Jamás vivieron juntos, se negaron a casarse porque según Beauvoir “la familia es un nido de perversiones”; tampoco tuvieron hijos, si bien Simone adoptó a Sylvie Le Bon –su amante– y la nombró heredera universal, a su muerte el 14 de abril de 1986.
Los enemigos “conservadores medievales” le endosaron al dúo acusaciones de poligamia y corrupción de menores; amparados al hecho de que –por separado– o entre los dos mantuvieron relaciones amorosas con sus estudiantes.
Ellos formaron lo que llamaban “pequeña familia”, pese a los conflictos generados por las tensiones sentimentales propias de ese tipo de mancuernas. En palabras de Sylvie, que se unió al grupo con 17 años, entre ellos había una relación “carnal, pero no sexual.”
En esa “melánge” tan progresista destacó Bianca Bienenfel, quien se integró a los 16 años y mantuvo amores con Beauvoir y Sartre; igual pasó con Nathalie Sorokin y el extenso vínculo entre el pensador y las hermanitas rusas Olga y Wanda Kosakiewics.
Ambos filósofos solían contarse –con lujo de detalles– sus aventuras eróticas; Simone miraba con misericordia franciscana a su compañero y sostenía que solo era una incapacidad para aceptar la edad adulta.

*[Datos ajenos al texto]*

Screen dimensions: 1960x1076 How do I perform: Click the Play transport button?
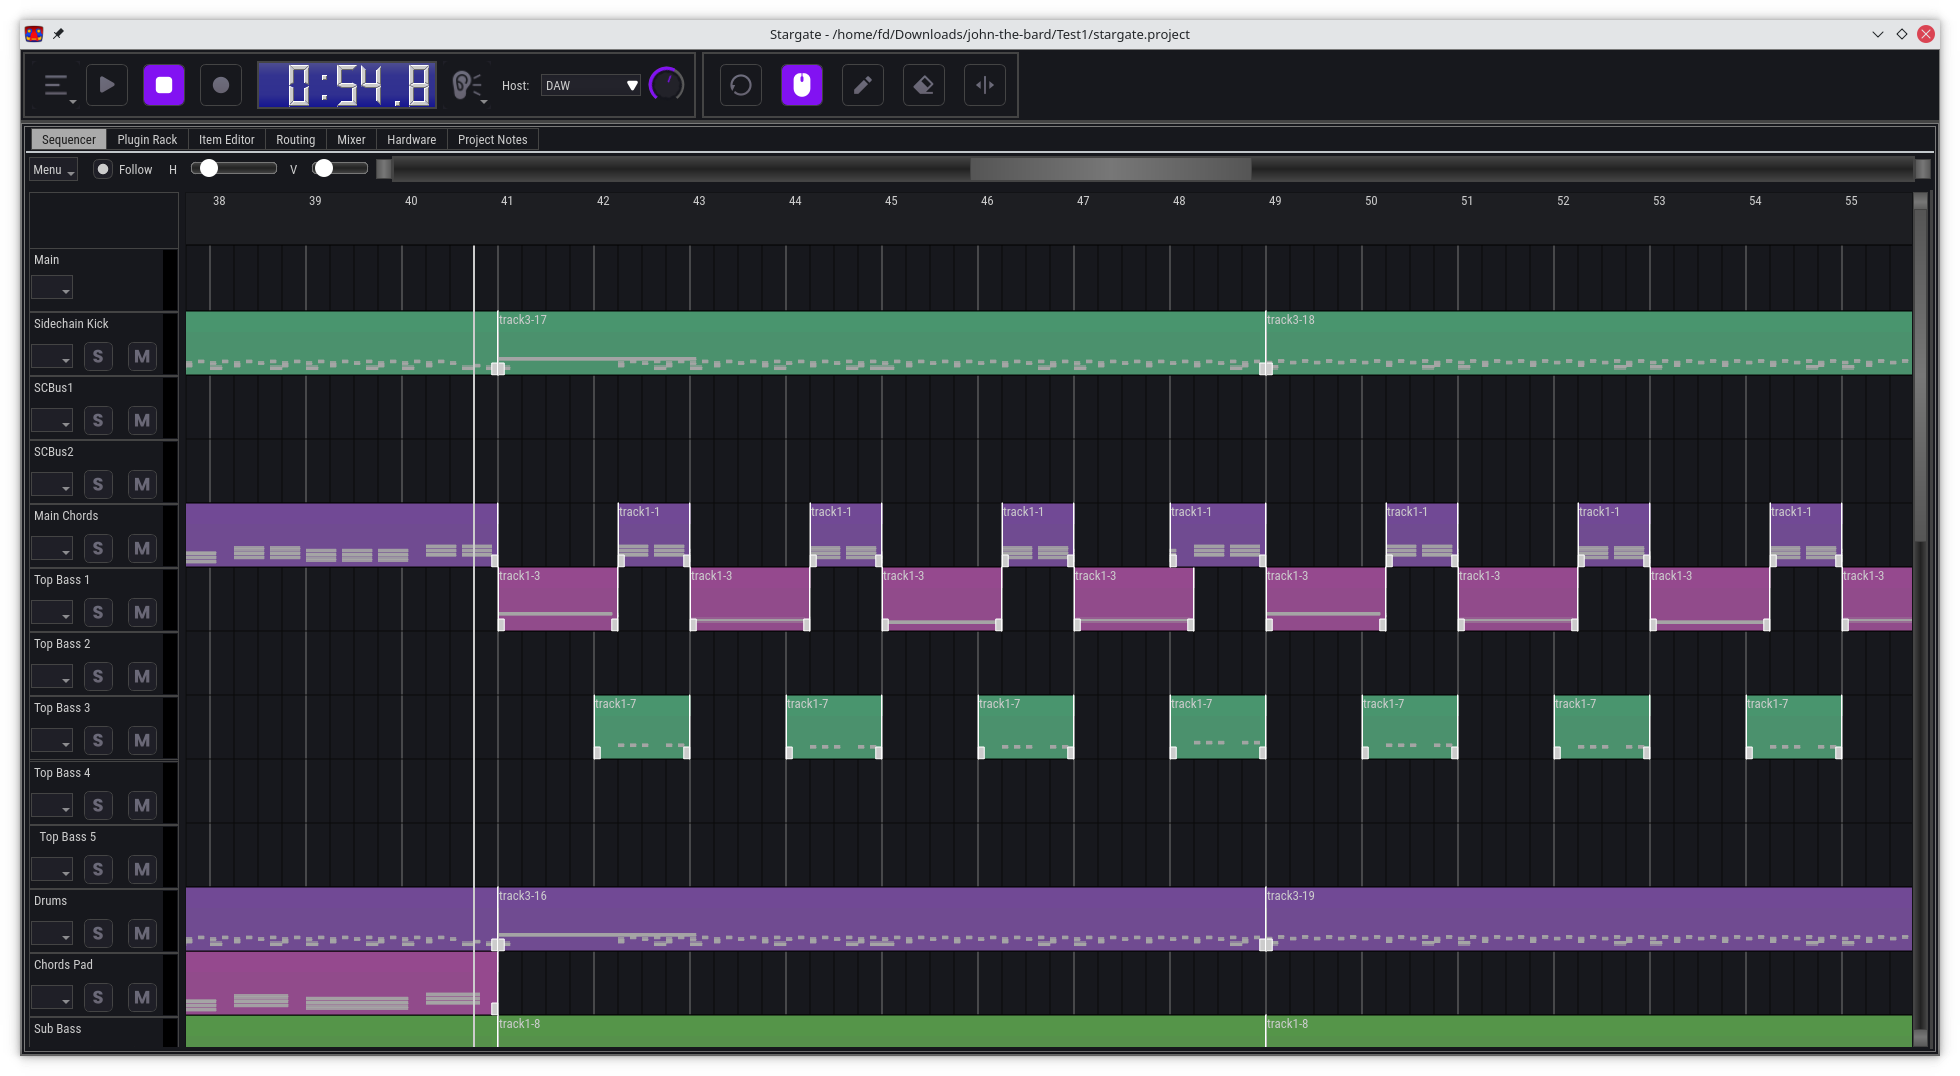pyautogui.click(x=107, y=85)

Los términos de esa convivencia estaban contenidos en un contrato de dos años, con acuerdos como pasar las vacaciones de noviembre y octubre en Roma; además de libertad absoluta en cuanto a escapadas amatorias con terceros o cuartos.
Cuando Sartre ya no “la excitaba” encontró a Claude Lanzman, 18 años menor que ella, que era el secretario de aquél. Hace poco fueron difundidas 122 cartas de amor que Simone le escribió a “Mi querido niño, eres mi primer amor absoluto, el que solo sucede una vez en la vida, o tal vez nunca.”
En La ceremonia de los adioses, Beauvoir describió a Sartre como un hombre con los ojos casi muertos, adicto a las drogas y a las mujeres; el nexo fue deteriorándose sobre todo cuando el filósofo adoptó a Arlette, una adolescente, y le heredó sus derechos literarios.
La parranda la acabó la aguafiestas de siempre: la muerte. En 1980 falleció Sartre y aunque Simone era atea creyó ver algo más allá del existencialismo y pensó: “Su muerte nos separa, mi muerte nos volverá a reunir.”
El segundo sexo
La ópera prima literaria de Simone de Beauvoir –El segundo sexo– plantea que el amor tiene distinto sentido, para la mujer y el hombre; de ahí las discrepancias que los separan.
Para ellos, el amor es una ocupación; para ellas es un objetivo de vida, como un acto de fe.
Sartre lo llevó a un extremo, bastante cómodo para él, el de los amores necesarios y los contingentes.
El primero sería el que ellos sostendrían, hasta que se aguantaran mutuamente. El otro, lances ocasionales de carácter sexual y parecidos a una necesidad fisiológica, para no perder la práctica.